The investigational therapy showed objective response rates (ORRs) of 34.6% and 38.5% in evaluable patients treated at 2.0 mg/kg (n=26) and 2.4 mg/kg (n=26) dose levels, respectively. Disease control rates at 12 weeks were similarly impressive at 80.8% (95% CI, 60.6%-93.4%) and 84.6% (95% CI, 66.1%-95.6%).
"Puxitatug samrotecan is an exciting new ADC targeting B7-H4, which is expressed in approximately 73% of endometrial cancers," explained lead study author Stephanie Gaillard, MD, PhD, director of Gynecologic Cancer Trials at Johns Hopkins School of Medicine. "It showed promising efficacy across a range of B7-H4 expression and in patients who had been previously treated with immunotherapy."
With median follow-up of approximately 4 months in both cohorts, the median progression-free survival (PFS) was 7.0 months in both the 2.0 mg/kg group (95% CI, 4.5-9.0) and the 2.4 mg/kg group (95% CI, 5.5-9.2).
Study Design and Patient Characteristics
The BLUESTAR first-in-human study enrolled 65 patients with advanced or metastatic endometrial cancer who were assigned to receive puxitatug samrotecan at either 2.0 mg/kg (n=30) or 2.4 mg/kg (n=35) once every three weeks.
All participants were at least 18 years old with measurable disease per RECIST 1.1 criteria and had experienced disease progression on standard-of-care therapy. Importantly, all tumors expressed B7-H4 as confirmed by immunohistochemistry, and no patients had previously received a topoisomerase 1 inhibitor.
The patient population had a median age of 62-65 years across the two cohorts, with most patients being White (56.7-68.6%) or Asian (22.9-33.3%). All patients had an ECOG performance status of 0 or 1, indicating good functional capacity.
Most patients had received prior platinum-based chemotherapy (91.4-96.7%), and a substantial proportion had previously been treated with PD-(L)1 inhibitor immunotherapy (62.9-63.3%). The median number of prior treatment regimens was 1.0 in the lower-dose cohort and 1.5 in the higher-dose group.
The study included patients with various histologic subtypes of endometrial cancer, including endometrioid (22.9-23.3%), serous (14.3-23.3%), carcinosarcoma (11.4-16.7%), and clear cell (0-6.7%).
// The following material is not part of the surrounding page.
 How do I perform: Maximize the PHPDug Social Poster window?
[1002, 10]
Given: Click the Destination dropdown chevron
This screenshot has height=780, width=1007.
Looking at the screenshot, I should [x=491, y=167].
A significant proportion (30.0-40.0%) had tumors classified as "other" histologic subtypes.
Median B7-H4 expression was similar between the two cohorts at 57.5% and 55.0%, respectively.
Safety Profile and Adverse Events
The majority of treatment-related adverse effects (TRAEs) were gastrointestinal and hematologic in nature, consistent with the mechanism of action of topoisomerase 1 inhibitors.
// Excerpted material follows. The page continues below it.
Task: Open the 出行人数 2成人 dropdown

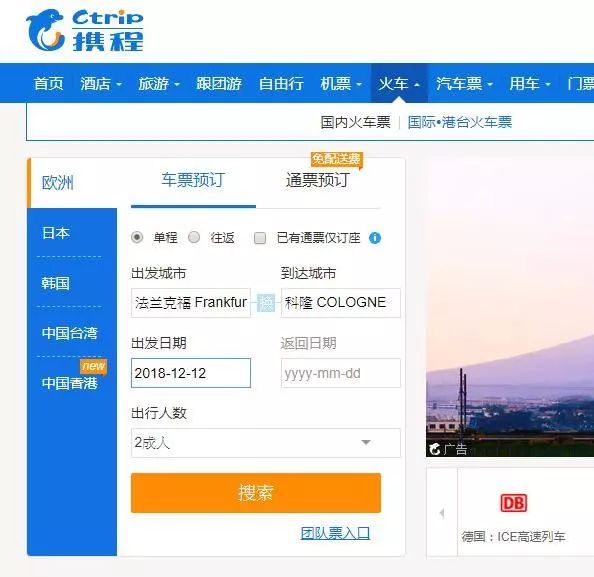Action: [x=266, y=443]
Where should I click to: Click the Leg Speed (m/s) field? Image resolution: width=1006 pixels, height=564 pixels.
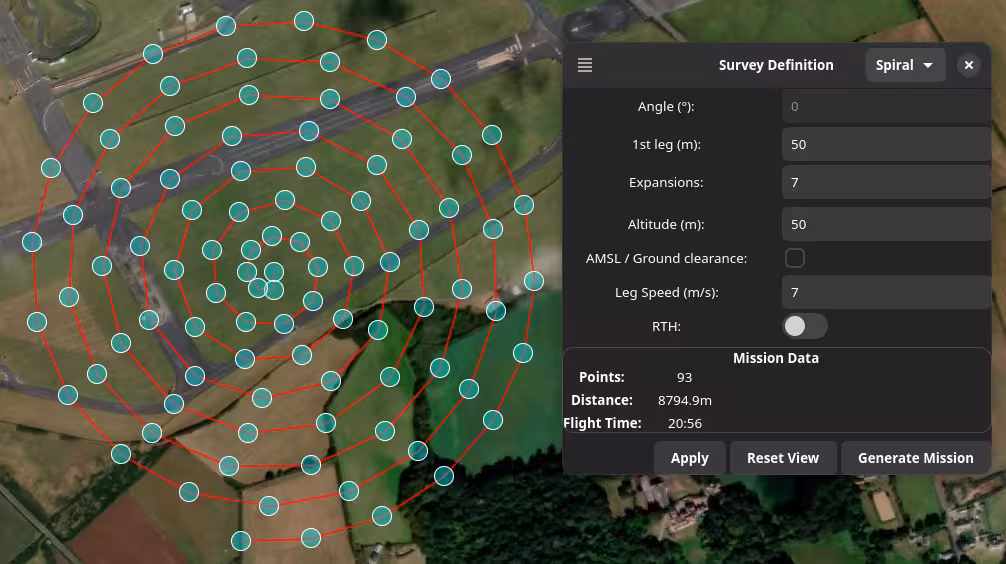click(x=886, y=292)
"Hematologic toxicities were managed with dose delays, reductions, or use of growth factors and transfusions if needed," Dr. Gaillard noted. "There was no febrile neutropenia in these cohorts; anti-emetic prophylaxis as primary therapy was introduced post-escalation for management of nausea."
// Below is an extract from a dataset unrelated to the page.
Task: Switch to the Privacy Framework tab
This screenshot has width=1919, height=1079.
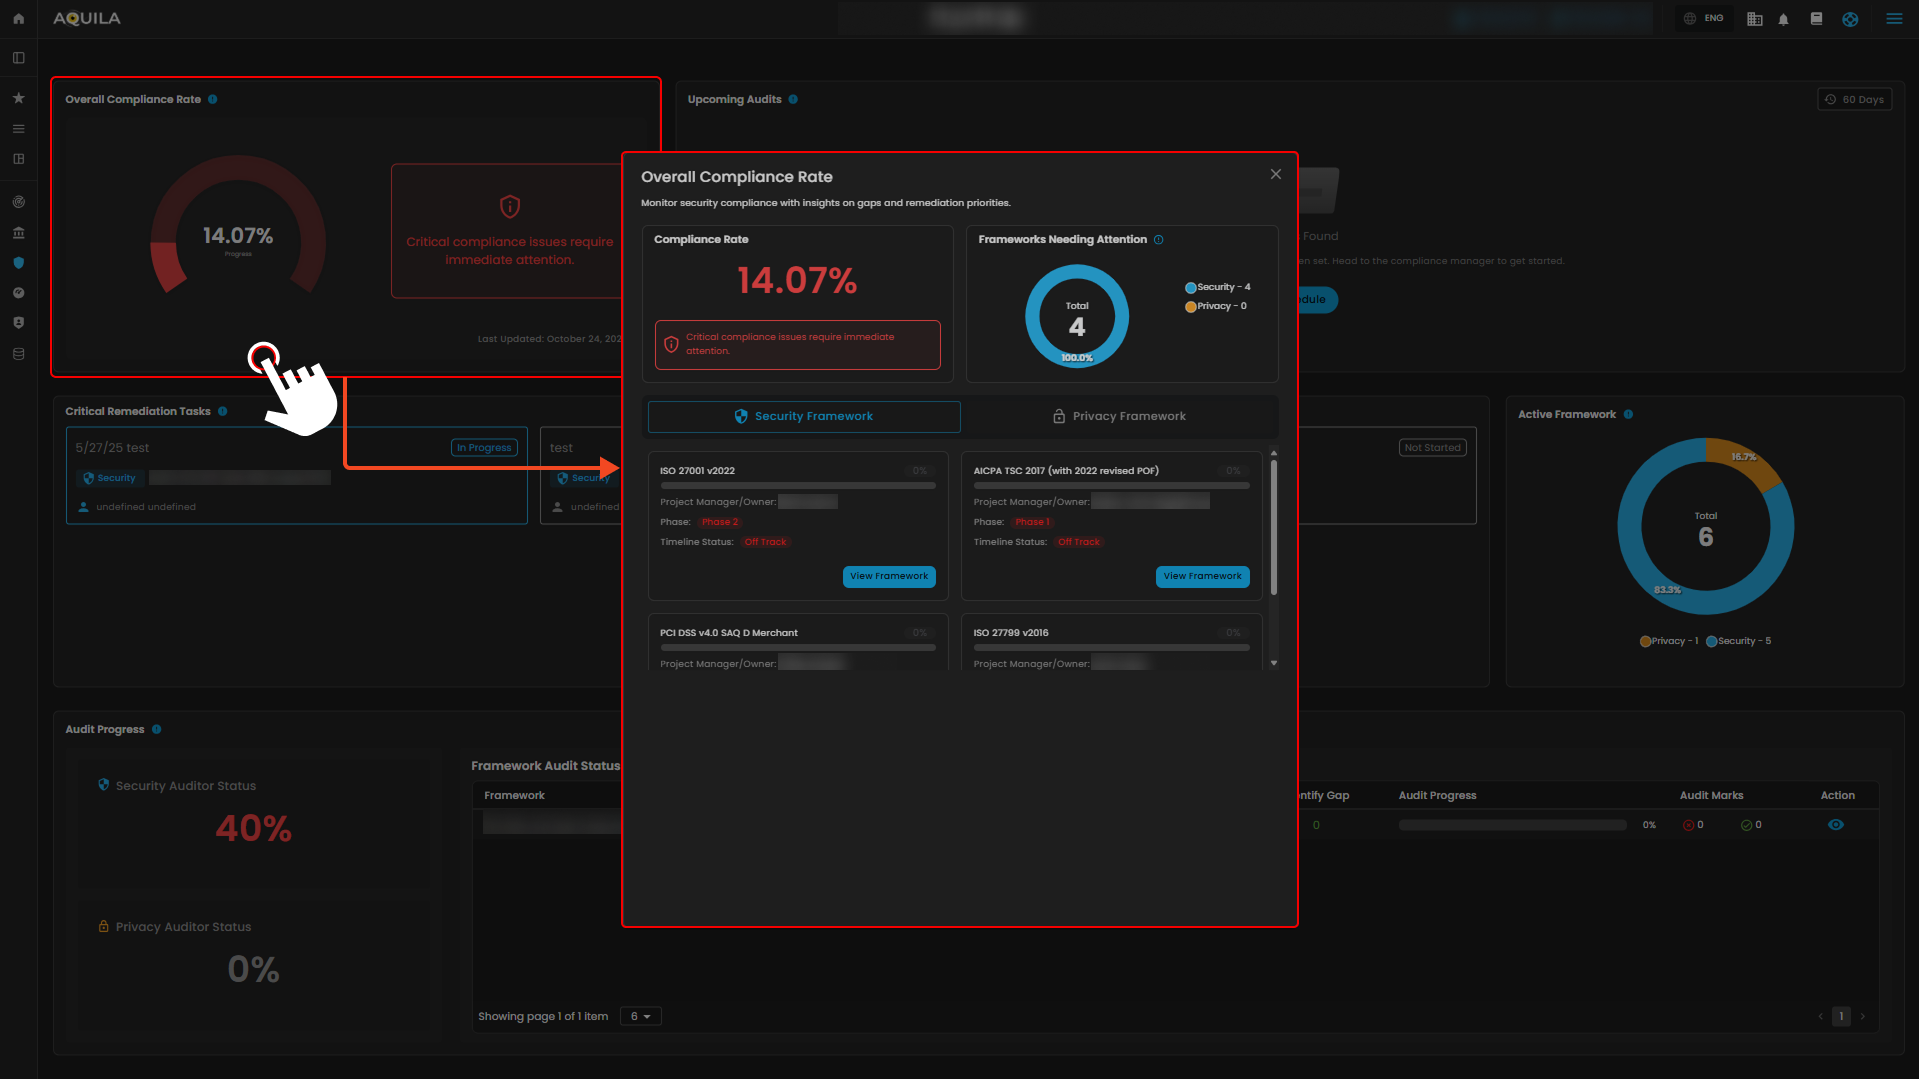Action: pyautogui.click(x=1119, y=416)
Grade 3 or higher TRAEs occurred in 40.0% and 34.3% of patients in the 2.0 mg/kg and 2.4 mg/kg cohorts, respectively. The most common severe adverse events included anemia (16.7-20.0%), neutropenia (20.0%), leukopenia (3.6-10.0%), and diarrhea (0-17.1%).
Notably, no treatment-related adverse events led to treatment discontinuation, suggesting that the safety profile is manageable with appropriate supportive care.
Future Directions
Based on these encouraging results, Dr. Gaillard announced plans for further development of the drug: "A global phase 3 study of puxitatug samrotecan versus physician's choice of chemotherapy is planned for patients with B7-H4-positive endometrial cancer whose disease has progressed following prior platinum and immunotherapy."
Endometrial cancer is the most common gynecologic malignancy in developed countries, with limited treatment options for patients with advanced or recurrent disease who have progressed on standard therapies. The development of targeted therapies like puxitatug samrotecan represents an important advancement in addressing this unmet medical need.
The BLUESTAR study results suggest that targeting B7-H4 with an antibody-drug conjugate may offer a new therapeutic approach for patients with endometrial cancer, particularly those who have exhausted standard treatment options.